Your instructions: Please output every entry below exactly as written, leaving out any pictures.

(Stored records)
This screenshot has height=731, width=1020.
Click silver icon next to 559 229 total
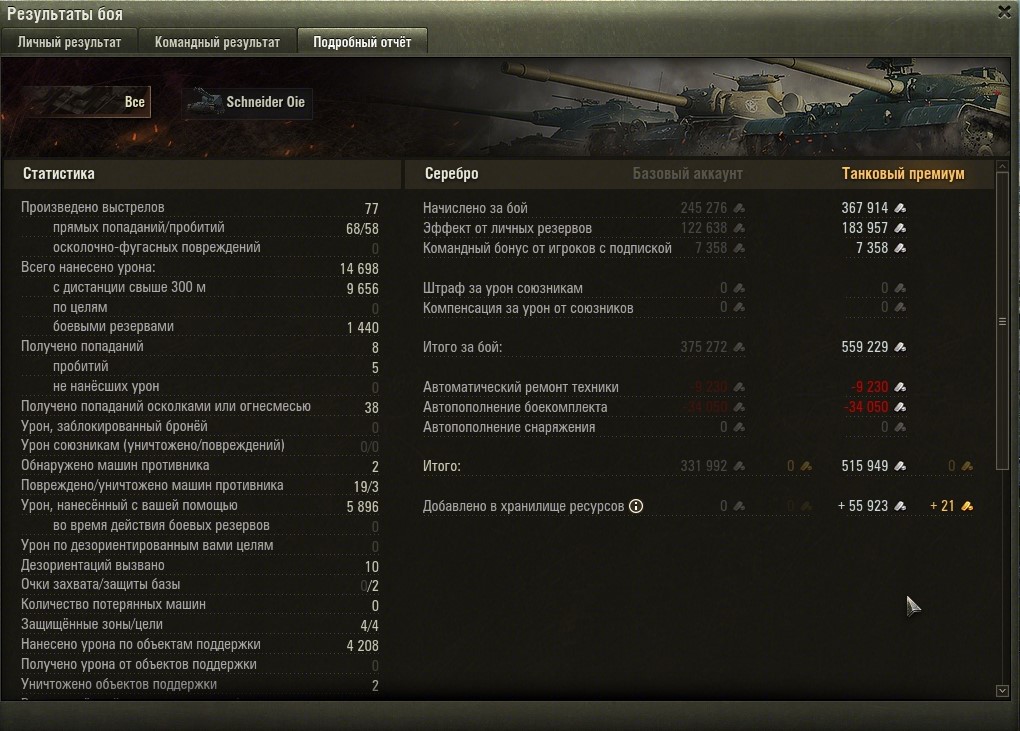tap(900, 347)

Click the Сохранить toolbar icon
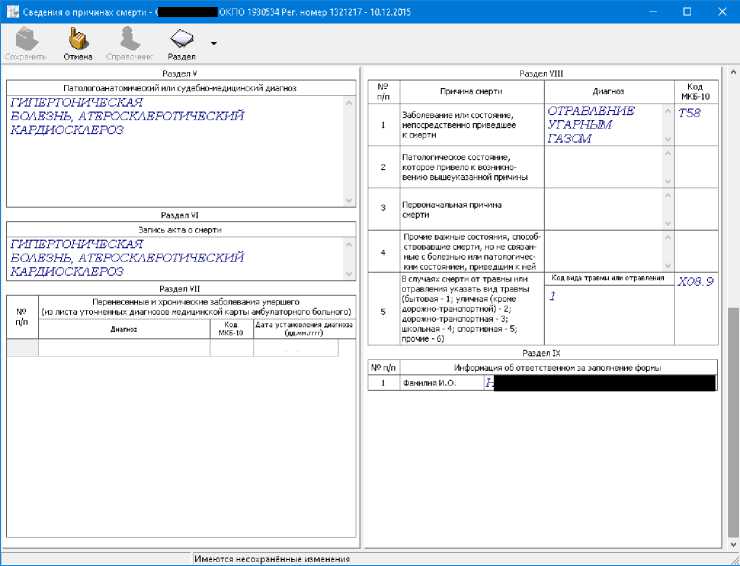(x=26, y=43)
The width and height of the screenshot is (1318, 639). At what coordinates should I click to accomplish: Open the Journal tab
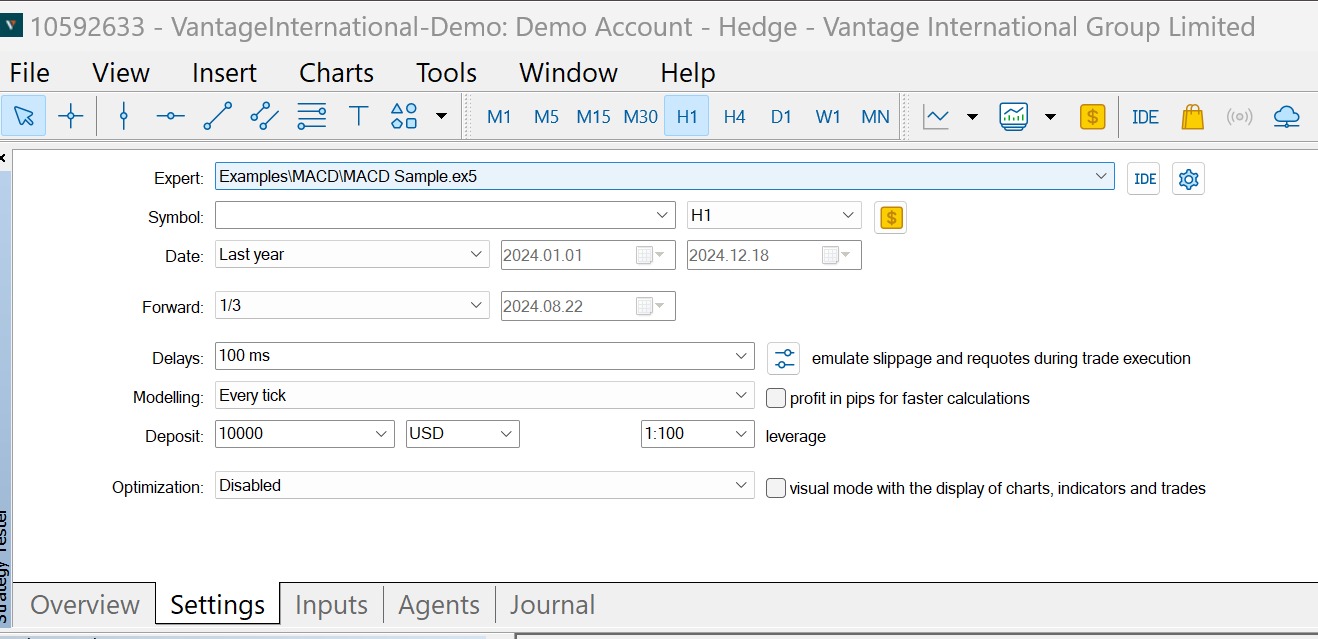tap(552, 605)
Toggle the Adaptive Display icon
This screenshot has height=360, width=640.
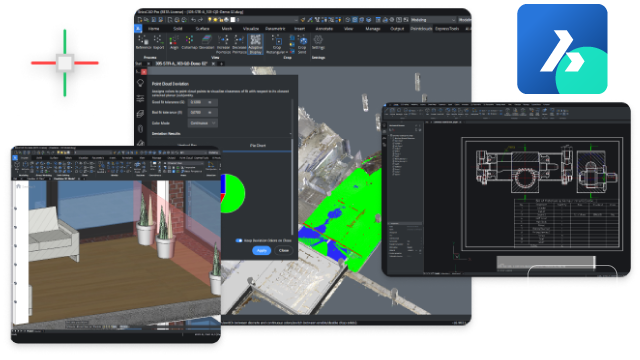256,44
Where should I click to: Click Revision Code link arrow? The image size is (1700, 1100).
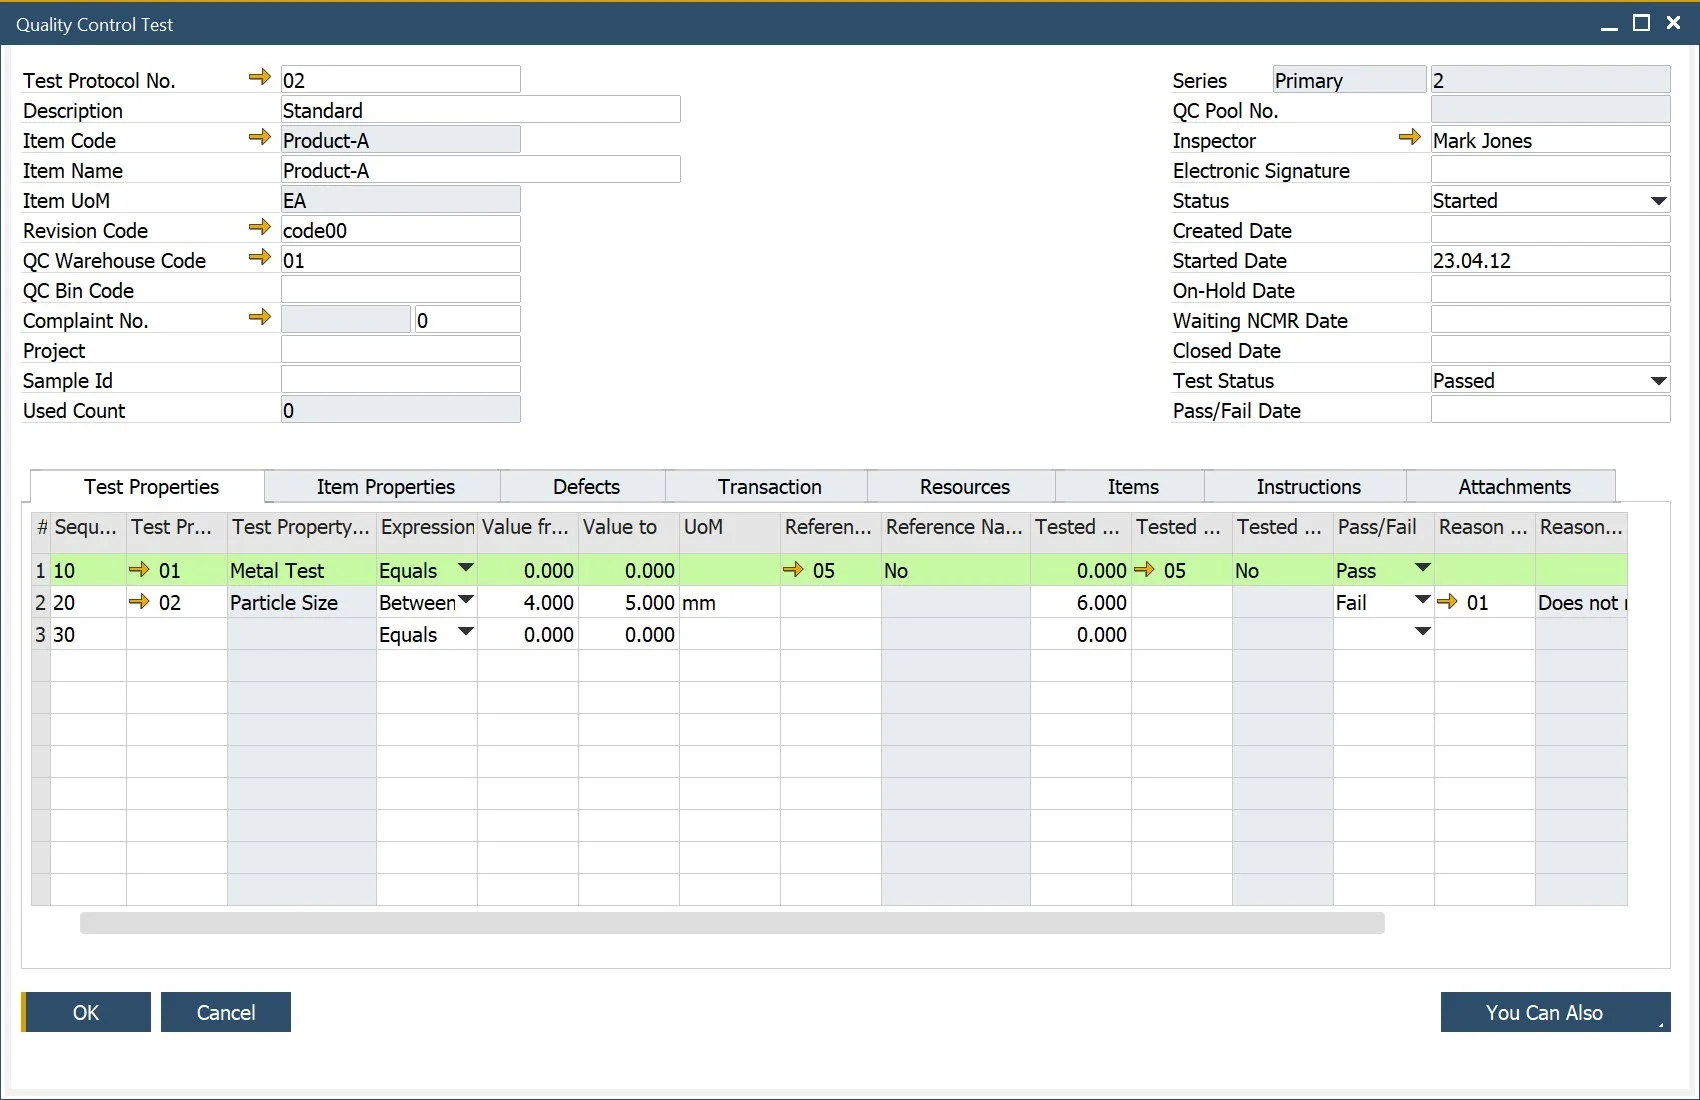pyautogui.click(x=260, y=227)
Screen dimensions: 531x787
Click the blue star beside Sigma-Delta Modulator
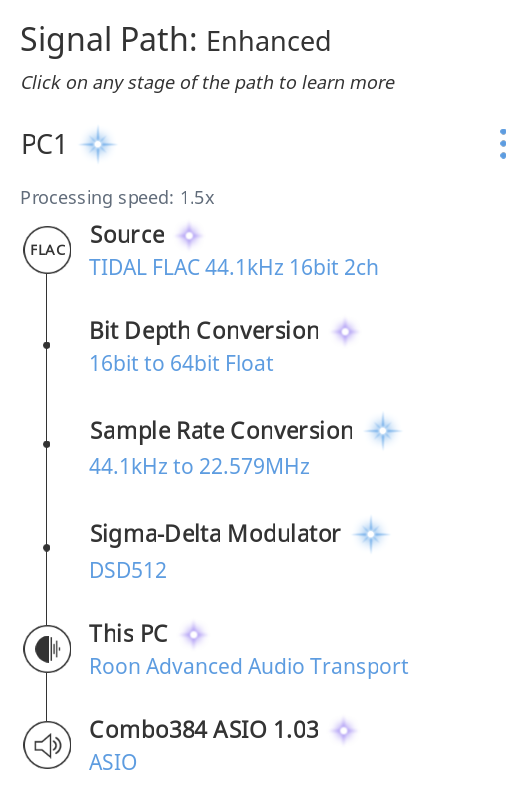(x=371, y=534)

Your solution:
This screenshot has height=731, width=1020.
Click silver icon next to 559 229 total
tap(900, 347)

Click the Сохранить toolbar icon
(x=26, y=43)
The width and height of the screenshot is (1318, 639). At what coordinates should I click to accomplish: Open the Journal tab
tap(552, 605)
Toggle the Adaptive Display icon
This screenshot has height=360, width=640.
256,44
Where should I click to: Click Revision Code link arrow? The image size is (1700, 1100).
pyautogui.click(x=260, y=227)
Screen dimensions: 531x787
Click the blue star beside Sigma-Delta Modulator
(x=371, y=534)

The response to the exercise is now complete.